__Text extract__:
John Gill's Exposition of the Whole Bible

God shall hear and afflict them,.... That is, either he shall hear the prayers of his servant, imprecating evils upon his enemies, Psalm 55:9; and shall bring them down upon them, in answer to his requests; or it may be, rendered, "God shall hear and answer them"F3ויענם "et respondeat illis", Cocceius. ; he shall hear their blasphemies, and take notice of their wickedness, and answer them by terrible things in righteousness;

even he that abideth of old; or "is the inhabitant of eternity"F4וישב קדם "et incola antiquitatis, vel aeternitatis", Gejerus. Isaiah 57:15; the eternal God, from everlasting to everlasting, who was before all creatures and before all time, and will ever remain the same, out of whose hands there is no escaping. The Targum is,

"and he inhabiteth the heavens from of old to everlasting.'

Selah; of this word; see Gill on Psalm 3:2.

__Challenge 1__:
Answer from the Bible commentary:
(a) Which verse is cited for the servant's prayers calling down evils on his enemies?
(b) How does the Targum render "he that abideth of old"?
(c) Where does the commentary send the reader for the word "Selah"?
__Challenge 2__: Write the next part of the Bible commentary, picking up after its final sentence.

__Supplied records__:
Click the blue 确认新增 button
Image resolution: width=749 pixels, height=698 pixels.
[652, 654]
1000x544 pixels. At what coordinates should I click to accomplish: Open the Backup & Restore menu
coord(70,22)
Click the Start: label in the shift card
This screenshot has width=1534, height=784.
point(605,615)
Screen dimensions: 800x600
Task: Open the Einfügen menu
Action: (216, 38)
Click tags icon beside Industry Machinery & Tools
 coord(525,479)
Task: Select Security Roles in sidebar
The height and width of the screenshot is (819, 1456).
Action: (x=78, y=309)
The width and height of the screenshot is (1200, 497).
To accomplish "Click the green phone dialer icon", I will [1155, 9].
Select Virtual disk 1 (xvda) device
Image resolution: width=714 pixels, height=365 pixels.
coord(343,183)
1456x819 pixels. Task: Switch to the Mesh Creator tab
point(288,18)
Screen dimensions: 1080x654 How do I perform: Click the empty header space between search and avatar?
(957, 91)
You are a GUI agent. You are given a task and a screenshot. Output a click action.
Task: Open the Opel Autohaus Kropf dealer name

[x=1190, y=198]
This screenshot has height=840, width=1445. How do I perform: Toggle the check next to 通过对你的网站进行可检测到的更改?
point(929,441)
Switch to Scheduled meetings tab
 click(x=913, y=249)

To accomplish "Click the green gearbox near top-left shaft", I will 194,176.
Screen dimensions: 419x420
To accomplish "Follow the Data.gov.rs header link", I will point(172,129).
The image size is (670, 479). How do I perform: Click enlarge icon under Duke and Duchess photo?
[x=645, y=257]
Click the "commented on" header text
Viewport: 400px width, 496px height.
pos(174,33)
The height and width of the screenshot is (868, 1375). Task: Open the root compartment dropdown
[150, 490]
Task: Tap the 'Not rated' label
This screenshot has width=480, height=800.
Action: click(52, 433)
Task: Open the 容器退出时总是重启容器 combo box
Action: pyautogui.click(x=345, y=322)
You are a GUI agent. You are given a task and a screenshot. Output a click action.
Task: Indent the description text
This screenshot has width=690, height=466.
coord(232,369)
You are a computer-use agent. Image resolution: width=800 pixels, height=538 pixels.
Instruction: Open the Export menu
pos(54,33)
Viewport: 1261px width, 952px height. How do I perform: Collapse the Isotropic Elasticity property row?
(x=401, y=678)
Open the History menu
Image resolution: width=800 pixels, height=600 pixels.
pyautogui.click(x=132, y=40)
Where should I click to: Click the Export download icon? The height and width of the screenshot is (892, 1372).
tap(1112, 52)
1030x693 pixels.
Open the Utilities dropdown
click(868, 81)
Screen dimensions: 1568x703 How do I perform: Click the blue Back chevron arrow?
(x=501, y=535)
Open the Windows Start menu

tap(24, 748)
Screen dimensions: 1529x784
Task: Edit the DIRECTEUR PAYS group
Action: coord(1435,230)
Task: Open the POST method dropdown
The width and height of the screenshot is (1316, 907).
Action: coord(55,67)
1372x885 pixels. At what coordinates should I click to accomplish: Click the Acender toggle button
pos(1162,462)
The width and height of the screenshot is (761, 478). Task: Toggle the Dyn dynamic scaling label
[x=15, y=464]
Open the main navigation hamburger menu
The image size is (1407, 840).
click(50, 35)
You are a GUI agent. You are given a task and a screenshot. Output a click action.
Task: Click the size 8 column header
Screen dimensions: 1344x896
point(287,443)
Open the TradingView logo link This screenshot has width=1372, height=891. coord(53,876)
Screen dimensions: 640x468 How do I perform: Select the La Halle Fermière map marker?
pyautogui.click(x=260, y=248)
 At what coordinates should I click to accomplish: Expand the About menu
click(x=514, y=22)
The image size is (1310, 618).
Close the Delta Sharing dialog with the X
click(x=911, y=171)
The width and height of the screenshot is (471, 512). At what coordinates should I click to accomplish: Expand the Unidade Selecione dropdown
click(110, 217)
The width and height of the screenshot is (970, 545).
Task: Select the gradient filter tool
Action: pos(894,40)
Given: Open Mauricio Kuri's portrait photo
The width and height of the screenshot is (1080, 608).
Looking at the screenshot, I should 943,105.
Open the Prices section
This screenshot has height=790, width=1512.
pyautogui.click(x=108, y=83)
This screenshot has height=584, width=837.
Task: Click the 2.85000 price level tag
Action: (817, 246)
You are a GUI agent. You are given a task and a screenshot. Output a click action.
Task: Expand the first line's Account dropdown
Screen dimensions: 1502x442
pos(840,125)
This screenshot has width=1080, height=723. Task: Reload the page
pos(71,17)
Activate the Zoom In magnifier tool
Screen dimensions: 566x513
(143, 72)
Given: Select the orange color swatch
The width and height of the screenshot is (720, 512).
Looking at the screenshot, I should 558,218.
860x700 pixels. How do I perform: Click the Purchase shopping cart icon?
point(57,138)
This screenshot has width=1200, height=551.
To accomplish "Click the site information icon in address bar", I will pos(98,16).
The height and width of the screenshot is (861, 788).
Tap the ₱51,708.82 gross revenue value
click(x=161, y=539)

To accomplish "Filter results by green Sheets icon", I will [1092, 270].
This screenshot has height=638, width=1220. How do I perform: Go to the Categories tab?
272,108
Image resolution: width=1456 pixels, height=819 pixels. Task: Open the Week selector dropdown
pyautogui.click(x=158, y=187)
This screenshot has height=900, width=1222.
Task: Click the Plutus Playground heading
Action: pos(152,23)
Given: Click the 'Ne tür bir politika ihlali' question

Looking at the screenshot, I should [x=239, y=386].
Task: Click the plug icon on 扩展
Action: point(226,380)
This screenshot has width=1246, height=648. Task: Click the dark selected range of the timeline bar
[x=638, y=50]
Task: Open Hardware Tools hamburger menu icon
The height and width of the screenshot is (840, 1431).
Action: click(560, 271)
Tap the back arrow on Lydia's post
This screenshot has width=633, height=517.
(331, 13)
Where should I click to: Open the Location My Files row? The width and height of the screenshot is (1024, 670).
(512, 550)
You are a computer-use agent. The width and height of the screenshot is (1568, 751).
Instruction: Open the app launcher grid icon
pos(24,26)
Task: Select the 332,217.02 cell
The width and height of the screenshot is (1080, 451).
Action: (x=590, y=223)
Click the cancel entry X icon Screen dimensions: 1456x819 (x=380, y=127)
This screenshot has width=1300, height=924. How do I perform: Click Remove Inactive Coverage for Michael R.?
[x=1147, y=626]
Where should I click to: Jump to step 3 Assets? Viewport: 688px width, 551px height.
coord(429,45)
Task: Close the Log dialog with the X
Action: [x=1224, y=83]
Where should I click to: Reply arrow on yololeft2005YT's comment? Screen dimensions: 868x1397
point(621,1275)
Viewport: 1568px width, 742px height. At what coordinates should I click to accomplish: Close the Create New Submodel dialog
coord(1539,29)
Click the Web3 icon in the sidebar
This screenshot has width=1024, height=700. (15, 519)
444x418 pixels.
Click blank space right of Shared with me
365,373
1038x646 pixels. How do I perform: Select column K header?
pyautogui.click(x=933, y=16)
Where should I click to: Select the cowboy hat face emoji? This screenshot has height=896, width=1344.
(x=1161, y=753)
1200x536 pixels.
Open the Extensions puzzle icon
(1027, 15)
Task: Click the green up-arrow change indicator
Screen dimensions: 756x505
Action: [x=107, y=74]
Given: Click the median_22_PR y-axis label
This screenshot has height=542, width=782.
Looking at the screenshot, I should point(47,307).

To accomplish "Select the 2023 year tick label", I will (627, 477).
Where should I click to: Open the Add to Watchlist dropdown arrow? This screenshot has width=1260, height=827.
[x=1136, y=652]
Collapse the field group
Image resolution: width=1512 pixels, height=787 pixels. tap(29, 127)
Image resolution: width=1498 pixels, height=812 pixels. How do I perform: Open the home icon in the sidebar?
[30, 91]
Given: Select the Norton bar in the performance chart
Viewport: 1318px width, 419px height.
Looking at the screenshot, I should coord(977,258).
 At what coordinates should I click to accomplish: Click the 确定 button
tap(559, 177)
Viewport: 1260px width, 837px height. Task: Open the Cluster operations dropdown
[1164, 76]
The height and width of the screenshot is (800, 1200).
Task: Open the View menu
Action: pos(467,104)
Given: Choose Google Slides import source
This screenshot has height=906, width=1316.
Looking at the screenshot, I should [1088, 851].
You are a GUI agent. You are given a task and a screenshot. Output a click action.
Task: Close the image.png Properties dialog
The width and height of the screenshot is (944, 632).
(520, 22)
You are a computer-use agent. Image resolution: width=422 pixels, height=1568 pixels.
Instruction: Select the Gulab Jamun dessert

__Task response 1__:
(a) Psalm 55:9
(b) "and he inhabiteth the heavens from of old to everlasting."
(c) Gill on Psalm 3:2

__Task response 2__:
Because they have no changes; Kimchi renders it, who hath no changes; taking למו to be the same with לו, and interprets it of God; connecting it with the former clause, that he that abideth of old hath no changes. There is no variableness nor shadow of turning with him; he never changes his mind, nor alters his counsel, whether it be for good or evil; and yet wicked men fear him not. But rather this is to be understood of sinners, as the Targum paraphrases it,

"who are not of old, and who do not change their evil way;'

who have no changes in their hearts, nor in their lives, but continue in their natural and sinful estate, without any impression of the power and grace of God upon them. Or they have no changes in their worldly circumstances, from good to bad, as Aben Ezra explains it; things go well with them, and they are not in trouble as other men; they are at ease and quiet, and are settled on their lees; see Job 10:17. Or they have no regard to their last change by death; and are not afraid of that, as Jarchi interprets it; they put away this evil day far from them; think nothing about it, as if it would never be, and as if they had made an agreement with it that this change should never come upon them, Job 14:14;

therefore they fear not God; do not serve and worship him now, and are not afraid of his judgments here or hereafter; no change being made in their hearts, nor any alteration in their secular affairs for the worse; but having much goods laid up for many years, and sentence against their evil works not being speedily executed, their hearts are hardened, and they live secure in sin.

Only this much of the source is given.